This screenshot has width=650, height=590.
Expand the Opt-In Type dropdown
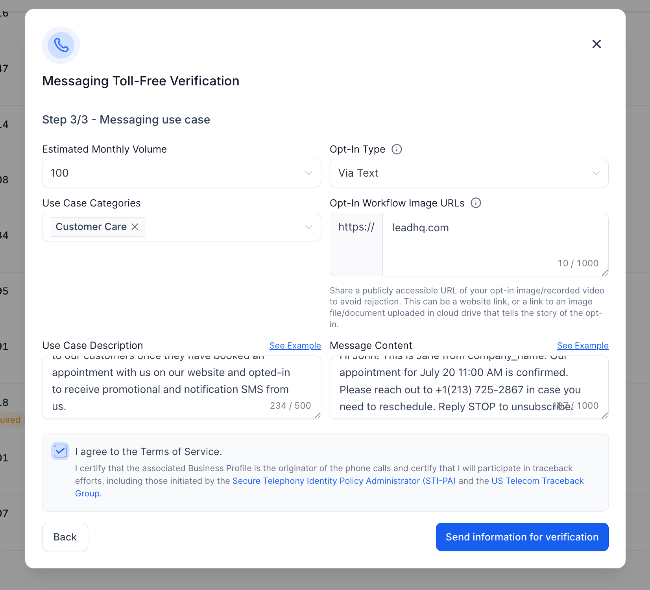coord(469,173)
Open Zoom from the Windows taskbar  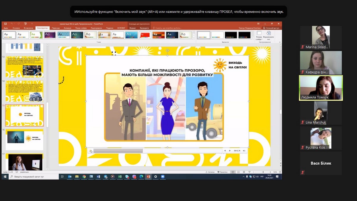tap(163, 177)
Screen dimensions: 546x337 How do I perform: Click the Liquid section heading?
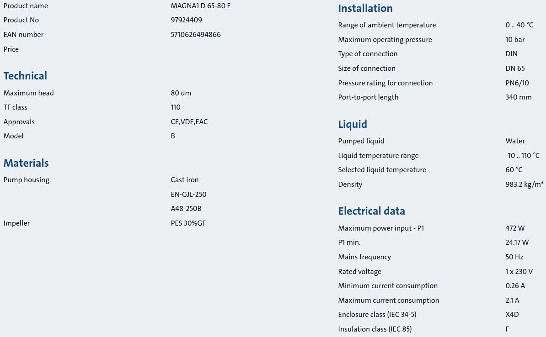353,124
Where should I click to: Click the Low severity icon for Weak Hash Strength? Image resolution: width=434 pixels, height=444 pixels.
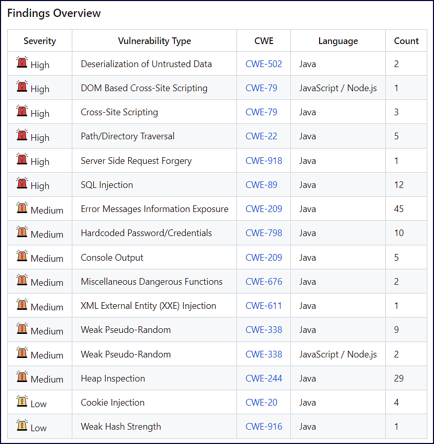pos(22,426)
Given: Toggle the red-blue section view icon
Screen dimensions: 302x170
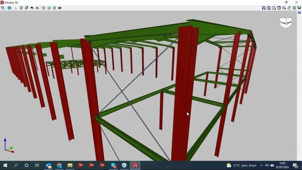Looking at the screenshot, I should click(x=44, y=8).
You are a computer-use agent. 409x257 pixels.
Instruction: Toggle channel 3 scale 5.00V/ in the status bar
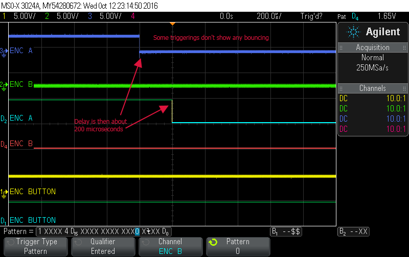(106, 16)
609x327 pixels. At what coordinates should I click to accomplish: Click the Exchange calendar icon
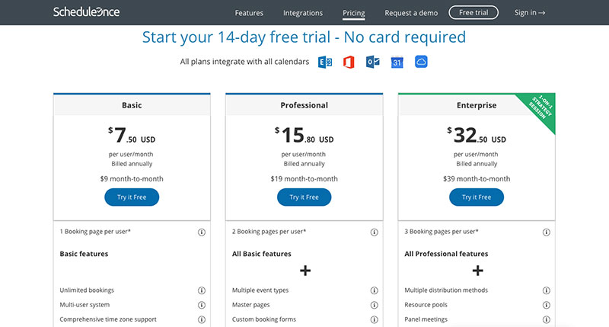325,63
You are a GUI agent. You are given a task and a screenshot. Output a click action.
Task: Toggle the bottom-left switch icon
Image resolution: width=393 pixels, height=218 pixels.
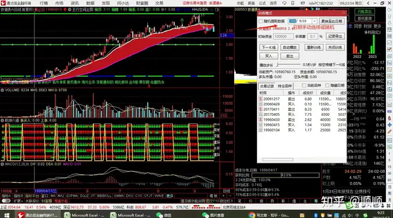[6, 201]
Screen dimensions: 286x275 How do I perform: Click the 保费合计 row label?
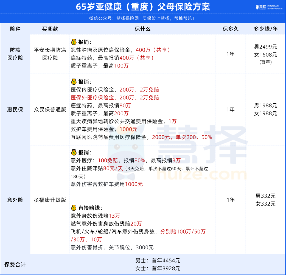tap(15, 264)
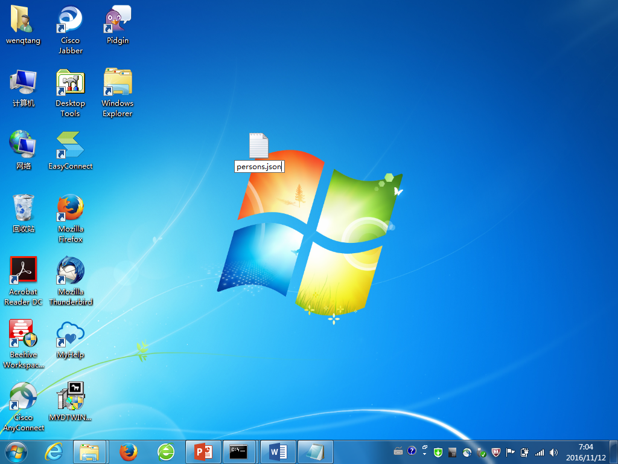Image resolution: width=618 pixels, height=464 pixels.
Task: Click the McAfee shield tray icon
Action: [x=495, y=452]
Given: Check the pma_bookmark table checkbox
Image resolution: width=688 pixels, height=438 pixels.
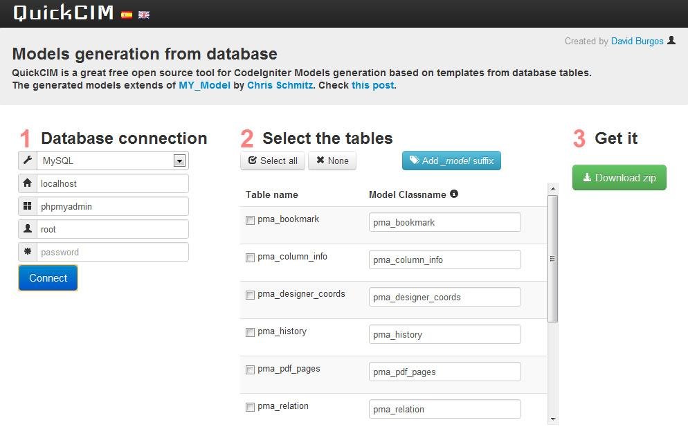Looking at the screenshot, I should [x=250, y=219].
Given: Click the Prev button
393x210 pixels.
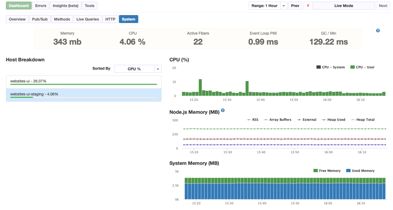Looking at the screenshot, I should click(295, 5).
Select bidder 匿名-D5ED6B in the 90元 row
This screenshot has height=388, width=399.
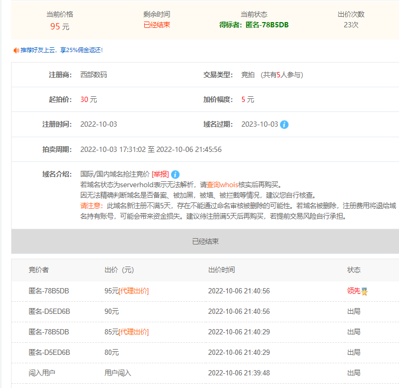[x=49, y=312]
■ ■ ■ ■ ■ ■ ■
The lines above may hold the string "agent". Say how many do, and give only that number.

2